→ **Extract provided**
----
| | In response to comments on NPR...
This morning on my way to work I was subject to having to listen to condescending drivel from sports commentary Frank DeFord (possibly DiFord) on the subject of Mixed Martial Arts, which he compared to video game violence for those with a short-lived attention span. Here is my response to the station and to Frank that I have submitted to the station through email:
It is continually disheartening to have to listen to this misinformed stereotyping spewed by people who consistently show they have not done their research on the sport of Mixed Martial Arts.
Fact: Eye Gouging and/or Biting have NEVER been allowed in the sport.
Fact: These are sanctioned events (the same bodies that sanctioned boxing)
Fact: The continual concussive shots taken in a boxing match has thus far shown to be MORE dangerous, damaging, and brutal (both short and long term) than cuts (blood loss) inside a MMA ring or cage.
----
→ **Entries supplied**
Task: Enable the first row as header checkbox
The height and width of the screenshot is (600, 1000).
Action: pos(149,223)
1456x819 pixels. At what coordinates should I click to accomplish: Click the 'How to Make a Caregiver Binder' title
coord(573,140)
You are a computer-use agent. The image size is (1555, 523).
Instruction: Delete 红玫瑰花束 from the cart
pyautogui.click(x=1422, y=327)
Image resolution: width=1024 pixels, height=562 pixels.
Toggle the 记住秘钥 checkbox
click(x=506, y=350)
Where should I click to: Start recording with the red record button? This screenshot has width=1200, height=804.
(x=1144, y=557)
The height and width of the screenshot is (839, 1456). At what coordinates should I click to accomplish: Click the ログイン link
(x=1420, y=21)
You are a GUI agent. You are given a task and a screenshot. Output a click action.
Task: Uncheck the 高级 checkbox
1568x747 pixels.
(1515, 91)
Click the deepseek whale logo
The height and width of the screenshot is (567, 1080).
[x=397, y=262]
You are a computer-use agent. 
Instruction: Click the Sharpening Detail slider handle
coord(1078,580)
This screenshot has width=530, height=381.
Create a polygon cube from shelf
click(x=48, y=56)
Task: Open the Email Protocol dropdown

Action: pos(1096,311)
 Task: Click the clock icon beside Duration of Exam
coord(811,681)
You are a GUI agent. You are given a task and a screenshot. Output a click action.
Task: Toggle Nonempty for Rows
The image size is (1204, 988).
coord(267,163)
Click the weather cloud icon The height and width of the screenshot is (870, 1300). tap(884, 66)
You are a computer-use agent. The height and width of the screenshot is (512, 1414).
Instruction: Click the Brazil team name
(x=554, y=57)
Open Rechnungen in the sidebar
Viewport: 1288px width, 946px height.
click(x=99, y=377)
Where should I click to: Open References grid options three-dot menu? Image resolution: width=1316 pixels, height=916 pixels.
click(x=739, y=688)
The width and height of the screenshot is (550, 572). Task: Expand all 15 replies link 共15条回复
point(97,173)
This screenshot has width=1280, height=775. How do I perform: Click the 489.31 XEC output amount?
----
Resume the post answering the NPR commentary on mixed martial arts, starting after its last listed fact.

→ **Answer for this exercise**
As far as the comments about MMA catering to those of a short attention span, make up your mind Frank. I wasn't aware that 12 rounds of repeated blows to the head and face somehow meant that you are clearly the more attentive and concentrated fan. Or that two fighters consistently circling one another and clinching without performing meant that you have an "enlightened" sense of combative competition.
Many fights end early in MMA due to the high level of talent and skill being displayed by these tremendous multi-lateral athletes. Not because they're designed to.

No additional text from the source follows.